В Собакине в «Царской невесте» Максим Дормидонтович был в своей стихии, и рубаха купца XVI века была для него удобна и привычна. В ней он чувствовал себя гораздо лучше, чем в костюме с «бабочкой», а тем более во фраке. В Варяжском госте он был уютен так, что хотелось немедленно пойти к нему чай пить. Ну а когда дело дошло до Сусанина, то тут не оказалось ни одной черточки в характере, которая отсутствовала бы у Михайлова. Естественность его в этой роли была предельная, убедительность ни для кого другого недостижимая. Он родился Сусаниным, для Сусанина!

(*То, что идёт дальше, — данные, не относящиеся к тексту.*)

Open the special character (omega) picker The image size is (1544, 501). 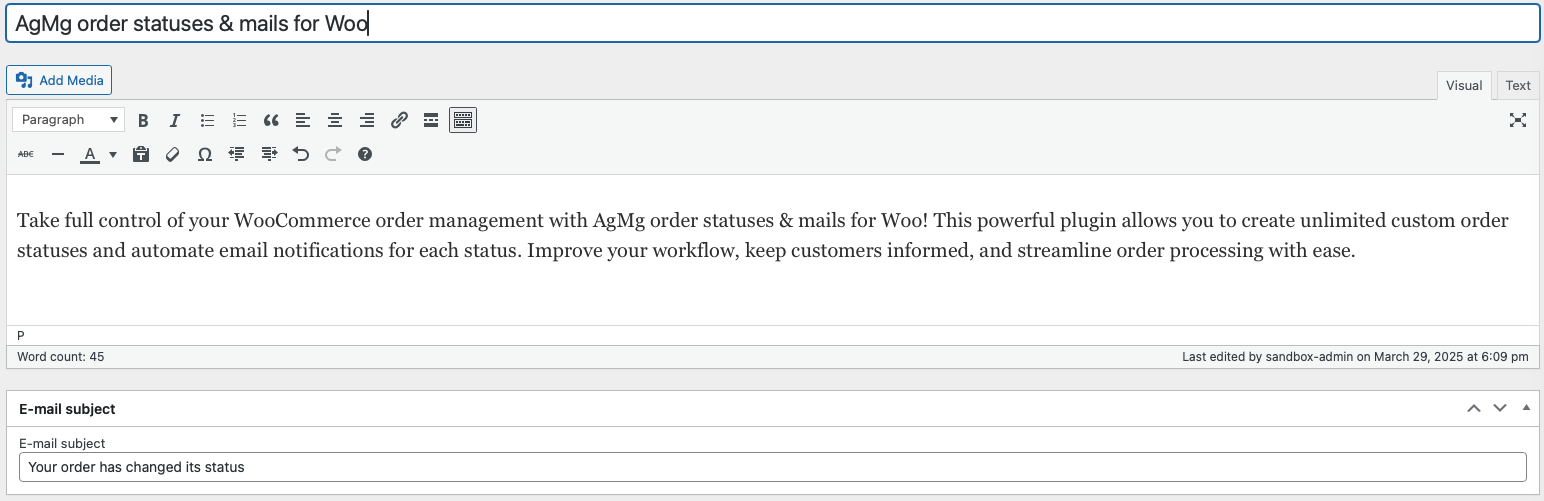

Умилительно было смотреть на него в генеральском костюме на петербургском балу или в страшной шапке коварного половца. Чувство правды у него было такое, что он не только не мог, но и не хотел попробовать то, что ему, Михайлову, не свойственно, а потому коварные речи Кончака и светский лоск Гремина вызывали улыбку умиления. А вот попробовать медовухи да попасть ненароком в бесовскую метель в хату дородной Солохи — это пожалуйста. На это что Михайлов, что Сусанин, что Черевик были горазды, и это получалось вполне органично, с чудесным, добрым чувством юмора.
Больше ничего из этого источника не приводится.